I think this is a very good point, in principal. Once a feature is in CR, it no longer requires a prefix. Once that ships, the genie can't be stuffed back in the bottle. My view is that it CAN, however, be treated otherwise the same as if it were prefixed, if the CR goes back to draft. Which is to say, that it may change significantly (noting that the WG tends to maintain existing interoperable behavior).

That said, I don't think the Web would break much if ::selection went away or changed completely in a way incompatible with existing ::selection implementations.


> It's important that if ::selection is specified, that it doesn't try to dictate a model that is incompatible with the UA's selection model.  The UA needs to have the flexibility to interpret the specified properties in a way that is compatible with its model.

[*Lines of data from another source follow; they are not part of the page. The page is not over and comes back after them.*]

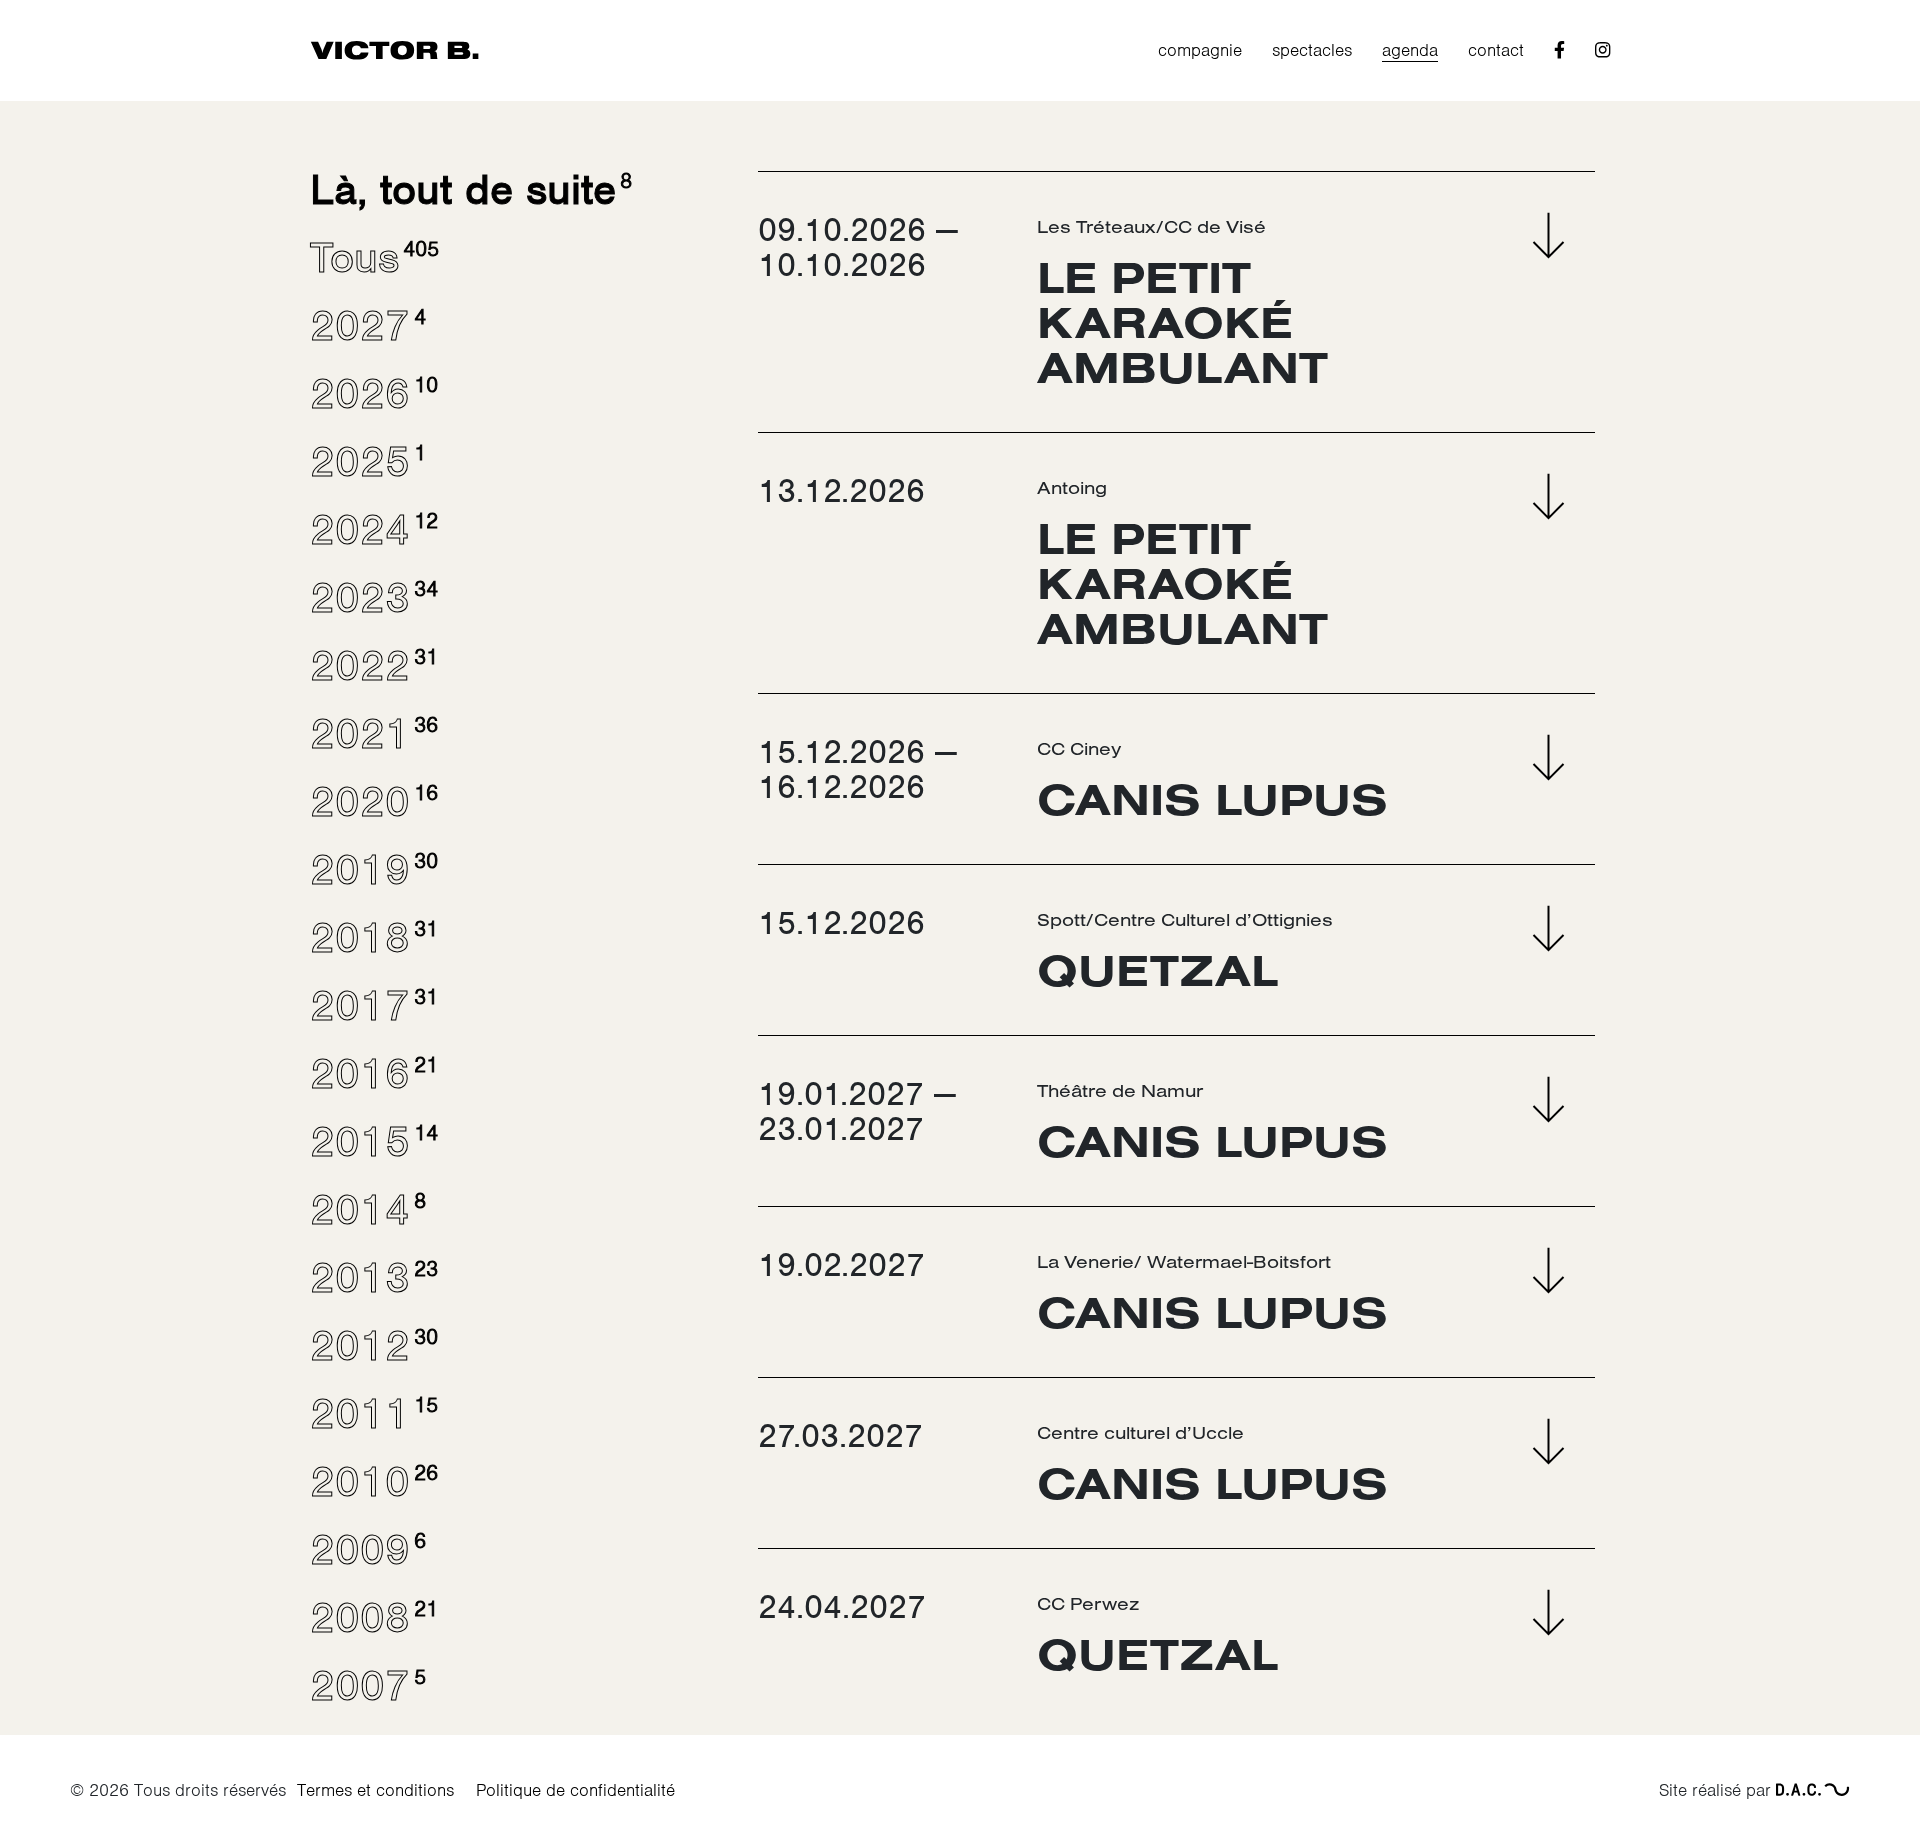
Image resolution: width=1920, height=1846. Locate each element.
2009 (366, 1550)
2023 (372, 598)
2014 (366, 1210)
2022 (372, 666)
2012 (372, 1346)
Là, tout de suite (469, 190)
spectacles (1312, 50)
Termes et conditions (375, 1790)
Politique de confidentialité (575, 1790)
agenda (1410, 50)
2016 (372, 1074)
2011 (372, 1414)
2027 (366, 326)
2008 (372, 1618)
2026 (372, 394)
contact (1496, 50)
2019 (372, 870)
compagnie (1200, 50)
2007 (366, 1686)
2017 (372, 1006)
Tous (372, 258)
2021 (372, 734)
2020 (372, 802)
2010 (372, 1482)
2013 (372, 1278)
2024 (372, 530)
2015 (372, 1142)
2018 (372, 938)
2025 (366, 462)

It already is incompatible with Webkit on iPhones. Or vice versa. On iPhones and iPads, the selection area is a translucent shape in front of the page, with what appears to be an ink effect (looks like "multiply" or "darken" in Photoshop parlance, but I'm not sure; it doesn't lighten black text, but it does darken red text). That shape can select across multiple inline elements, but becomes a single rectangle when selecting across more than one block display or table-* display box. There do not appear to be any new per-element boxes inserted around the text and above the background.

> As some have noted, WebKit has a very very different style of selection than other browsers (a model primarily motivated by the desire to match the way selection works elsewhere on OS X).  It applies to more than just text, involves gap filling in margins, etc.,

Yeah, I hate that. When that first appeared, it was a major WTF. I don't notice any other OS X app with selection behavior anywhere close to that, which may be because regular apps are built with so many boxes within boxes within boxes (most without margins), that it is an undetectable behavior.

> and does do color manipulation to ensure that the selection colors match when you both wash over animage or paint behind text.